**TASK OBJECTIVE**
Update these data by replacing "Screen dimensions" with "Screen size" everywhere it occurs, leaving everything else unchanged.

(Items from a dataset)
══════════
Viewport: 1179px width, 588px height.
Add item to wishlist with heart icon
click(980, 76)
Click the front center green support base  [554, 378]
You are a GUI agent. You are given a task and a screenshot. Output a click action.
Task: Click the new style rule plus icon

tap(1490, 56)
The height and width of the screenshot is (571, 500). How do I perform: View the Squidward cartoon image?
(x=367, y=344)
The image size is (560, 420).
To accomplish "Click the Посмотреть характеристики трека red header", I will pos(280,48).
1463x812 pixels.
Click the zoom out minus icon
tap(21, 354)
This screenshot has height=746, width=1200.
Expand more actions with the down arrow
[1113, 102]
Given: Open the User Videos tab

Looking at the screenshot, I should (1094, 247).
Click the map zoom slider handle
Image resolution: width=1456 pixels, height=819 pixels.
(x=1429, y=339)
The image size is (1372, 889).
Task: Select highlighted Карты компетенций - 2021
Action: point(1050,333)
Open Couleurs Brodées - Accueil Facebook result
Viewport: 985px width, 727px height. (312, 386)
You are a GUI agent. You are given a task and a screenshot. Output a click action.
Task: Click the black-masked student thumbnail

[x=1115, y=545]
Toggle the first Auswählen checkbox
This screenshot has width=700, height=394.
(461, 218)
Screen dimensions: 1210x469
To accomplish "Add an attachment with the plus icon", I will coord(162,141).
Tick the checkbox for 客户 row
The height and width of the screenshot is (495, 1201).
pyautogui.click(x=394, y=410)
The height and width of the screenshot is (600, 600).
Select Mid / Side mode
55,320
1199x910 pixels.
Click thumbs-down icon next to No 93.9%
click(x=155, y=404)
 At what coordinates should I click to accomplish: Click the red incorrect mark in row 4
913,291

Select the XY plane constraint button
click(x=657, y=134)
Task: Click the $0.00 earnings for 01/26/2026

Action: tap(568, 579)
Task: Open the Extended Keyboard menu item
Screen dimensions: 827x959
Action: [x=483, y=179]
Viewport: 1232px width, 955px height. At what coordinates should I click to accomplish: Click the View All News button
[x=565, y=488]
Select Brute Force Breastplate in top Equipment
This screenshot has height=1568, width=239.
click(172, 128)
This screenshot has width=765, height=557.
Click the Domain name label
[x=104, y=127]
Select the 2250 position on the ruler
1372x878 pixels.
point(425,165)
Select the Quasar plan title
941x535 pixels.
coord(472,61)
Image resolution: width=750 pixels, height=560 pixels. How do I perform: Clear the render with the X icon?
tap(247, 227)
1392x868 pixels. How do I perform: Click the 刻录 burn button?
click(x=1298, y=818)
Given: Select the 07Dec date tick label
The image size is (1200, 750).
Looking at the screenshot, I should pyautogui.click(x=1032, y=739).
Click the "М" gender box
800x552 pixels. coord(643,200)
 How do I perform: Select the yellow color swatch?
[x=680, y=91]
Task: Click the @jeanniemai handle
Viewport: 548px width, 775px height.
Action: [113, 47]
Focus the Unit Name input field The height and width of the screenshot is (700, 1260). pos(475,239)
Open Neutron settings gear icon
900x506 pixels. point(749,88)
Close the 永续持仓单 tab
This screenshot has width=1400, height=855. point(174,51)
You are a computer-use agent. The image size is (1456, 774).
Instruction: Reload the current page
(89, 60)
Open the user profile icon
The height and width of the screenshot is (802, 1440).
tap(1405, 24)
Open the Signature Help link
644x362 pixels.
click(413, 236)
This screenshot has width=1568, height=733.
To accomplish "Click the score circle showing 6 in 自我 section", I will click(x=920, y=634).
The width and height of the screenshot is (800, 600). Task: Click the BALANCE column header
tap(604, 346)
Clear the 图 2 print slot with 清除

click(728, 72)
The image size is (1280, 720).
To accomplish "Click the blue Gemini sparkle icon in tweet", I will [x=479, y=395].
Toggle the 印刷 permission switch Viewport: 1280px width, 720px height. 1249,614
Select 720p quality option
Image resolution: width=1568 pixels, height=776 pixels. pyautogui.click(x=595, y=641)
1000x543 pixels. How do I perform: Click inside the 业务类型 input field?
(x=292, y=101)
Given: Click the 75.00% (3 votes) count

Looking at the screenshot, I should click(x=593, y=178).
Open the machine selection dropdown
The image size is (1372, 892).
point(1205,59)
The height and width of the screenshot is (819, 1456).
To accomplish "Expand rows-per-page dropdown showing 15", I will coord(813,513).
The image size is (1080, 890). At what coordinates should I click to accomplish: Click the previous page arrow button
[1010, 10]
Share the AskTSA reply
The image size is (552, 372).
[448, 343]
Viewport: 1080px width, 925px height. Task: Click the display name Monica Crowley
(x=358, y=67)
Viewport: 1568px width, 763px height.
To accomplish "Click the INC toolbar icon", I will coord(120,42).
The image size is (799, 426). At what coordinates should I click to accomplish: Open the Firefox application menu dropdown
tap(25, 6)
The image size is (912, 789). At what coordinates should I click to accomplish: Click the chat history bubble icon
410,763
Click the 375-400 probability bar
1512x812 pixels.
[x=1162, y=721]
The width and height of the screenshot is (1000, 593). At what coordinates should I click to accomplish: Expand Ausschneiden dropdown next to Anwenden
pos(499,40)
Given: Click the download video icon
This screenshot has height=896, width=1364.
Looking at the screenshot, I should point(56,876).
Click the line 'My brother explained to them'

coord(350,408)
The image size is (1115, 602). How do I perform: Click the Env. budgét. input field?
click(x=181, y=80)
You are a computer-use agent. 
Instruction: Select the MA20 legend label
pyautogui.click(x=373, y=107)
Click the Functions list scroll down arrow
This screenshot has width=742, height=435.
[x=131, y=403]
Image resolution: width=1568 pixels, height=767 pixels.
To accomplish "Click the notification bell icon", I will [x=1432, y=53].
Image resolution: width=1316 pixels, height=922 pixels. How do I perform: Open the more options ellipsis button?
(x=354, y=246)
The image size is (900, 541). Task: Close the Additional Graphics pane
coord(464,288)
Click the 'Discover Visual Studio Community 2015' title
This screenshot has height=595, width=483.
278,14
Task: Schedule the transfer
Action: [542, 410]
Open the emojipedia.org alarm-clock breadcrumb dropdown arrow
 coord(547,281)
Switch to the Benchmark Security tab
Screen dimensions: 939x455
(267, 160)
══════════
**EXERCISE RESPONSE**
Viewport: 1179px width, 588px height.
Add item to wishlist with heart icon
click(980, 76)
Click the front center green support base  [554, 378]
You are a GUI agent. You are given a task and a screenshot. Output a click action.
Task: Click the new style rule plus icon

tap(1490, 56)
The height and width of the screenshot is (571, 500). How do I perform: View the Squidward cartoon image?
(x=367, y=344)
The image size is (560, 420).
To accomplish "Click the Посмотреть характеристики трека red header", I will pos(280,48).
1463x812 pixels.
Click the zoom out minus icon
tap(21, 354)
This screenshot has height=746, width=1200.
Expand more actions with the down arrow
[1113, 102]
Given: Open the User Videos tab

Looking at the screenshot, I should (1094, 247).
Click the map zoom slider handle
Image resolution: width=1456 pixels, height=819 pixels.
(x=1429, y=339)
The image size is (1372, 889).
Task: Select highlighted Карты компетенций - 2021
Action: point(1050,333)
Open Couleurs Brodées - Accueil Facebook result
Viewport: 985px width, 727px height. (312, 386)
You are a GUI agent. You are given a task and a screenshot. Output a click action.
Task: Click the black-masked student thumbnail

[x=1115, y=545]
Toggle the first Auswählen checkbox
This screenshot has width=700, height=394.
(461, 218)
Screen size: 1210x469
To accomplish "Add an attachment with the plus icon", I will coord(162,141).
Tick the checkbox for 客户 row
The height and width of the screenshot is (495, 1201).
pyautogui.click(x=394, y=410)
The height and width of the screenshot is (600, 600).
Select Mid / Side mode
55,320
1199x910 pixels.
Click thumbs-down icon next to No 93.9%
click(x=155, y=404)
 At what coordinates should I click to accomplish: Click the red incorrect mark in row 4
913,291

Select the XY plane constraint button
click(x=657, y=134)
Task: Click the $0.00 earnings for 01/26/2026

Action: tap(568, 579)
Task: Open the Extended Keyboard menu item
Screen size: 827x959
Action: [x=483, y=179]
Viewport: 1232px width, 955px height. At what coordinates should I click to accomplish: Click the View All News button
[x=565, y=488]
Select Brute Force Breastplate in top Equipment
This screenshot has height=1568, width=239.
click(172, 128)
This screenshot has width=765, height=557.
Click the Domain name label
[x=104, y=127]
Select the 2250 position on the ruler
1372x878 pixels.
point(425,165)
Select the Quasar plan title
941x535 pixels.
coord(472,61)
Image resolution: width=750 pixels, height=560 pixels. How do I perform: Clear the render with the X icon?
tap(247, 227)
1392x868 pixels. How do I perform: Click the 刻录 burn button?
click(x=1298, y=818)
Given: Select the 07Dec date tick label
The image size is (1200, 750).
Looking at the screenshot, I should pyautogui.click(x=1032, y=739).
Click the "М" gender box
800x552 pixels. coord(643,200)
 How do I perform: Select the yellow color swatch?
[x=680, y=91]
Task: Click the @jeanniemai handle
Viewport: 548px width, 775px height.
Action: [113, 47]
Focus the Unit Name input field The height and width of the screenshot is (700, 1260). pos(475,239)
Open Neutron settings gear icon
900x506 pixels. point(749,88)
Close the 永续持仓单 tab
This screenshot has width=1400, height=855. point(174,51)
You are a computer-use agent. The image size is (1456, 774).
Instruction: Reload the current page
(89, 60)
Open the user profile icon
The height and width of the screenshot is (802, 1440).
tap(1405, 24)
Open the Signature Help link
644x362 pixels.
click(413, 236)
This screenshot has width=1568, height=733.
To accomplish "Click the score circle showing 6 in 自我 section", I will click(x=920, y=634).
The width and height of the screenshot is (800, 600). Task: Click the BALANCE column header
tap(604, 346)
Clear the 图 2 print slot with 清除

click(728, 72)
The image size is (1280, 720).
To accomplish "Click the blue Gemini sparkle icon in tweet", I will [x=479, y=395].
Toggle the 印刷 permission switch Viewport: 1280px width, 720px height. 1249,614
Select 720p quality option
Image resolution: width=1568 pixels, height=776 pixels. pyautogui.click(x=595, y=641)
1000x543 pixels. How do I perform: Click inside the 业务类型 input field?
(x=292, y=101)
Given: Click the 75.00% (3 votes) count

Looking at the screenshot, I should click(x=593, y=178).
Open the machine selection dropdown
The image size is (1372, 892).
point(1205,59)
The height and width of the screenshot is (819, 1456).
To accomplish "Expand rows-per-page dropdown showing 15", I will coord(813,513).
The image size is (1080, 890). At what coordinates should I click to accomplish: Click the previous page arrow button
[1010, 10]
Share the AskTSA reply
The image size is (552, 372).
[448, 343]
Viewport: 1080px width, 925px height. Task: Click the display name Monica Crowley
(x=358, y=67)
Viewport: 1568px width, 763px height.
To accomplish "Click the INC toolbar icon", I will coord(120,42).
The image size is (799, 426). At what coordinates should I click to accomplish: Open the Firefox application menu dropdown
tap(25, 6)
The image size is (912, 789). At what coordinates should I click to accomplish: Click the chat history bubble icon
410,763
Click the 375-400 probability bar
1512x812 pixels.
[x=1162, y=721]
The width and height of the screenshot is (1000, 593). At what coordinates should I click to accomplish: Expand Ausschneiden dropdown next to Anwenden
pos(499,40)
Given: Click the download video icon
This screenshot has height=896, width=1364.
Looking at the screenshot, I should point(56,876).
Click the line 'My brother explained to them'

coord(350,408)
The image size is (1115, 602). How do I perform: Click the Env. budgét. input field?
click(x=181, y=80)
You are a computer-use agent. 
Instruction: Select the MA20 legend label
pyautogui.click(x=373, y=107)
Click the Functions list scroll down arrow
This screenshot has width=742, height=435.
[x=131, y=403]
Image resolution: width=1568 pixels, height=767 pixels.
To accomplish "Click the notification bell icon", I will [x=1432, y=53].
Image resolution: width=1316 pixels, height=922 pixels. How do I perform: Open the more options ellipsis button?
(x=354, y=246)
The image size is (900, 541). Task: Close the Additional Graphics pane
coord(464,288)
Click the 'Discover Visual Studio Community 2015' title
This screenshot has height=595, width=483.
278,14
Task: Schedule the transfer
Action: [542, 410]
Open the emojipedia.org alarm-clock breadcrumb dropdown arrow
 coord(547,281)
Switch to the Benchmark Security tab
Screen size: 939x455
(267, 160)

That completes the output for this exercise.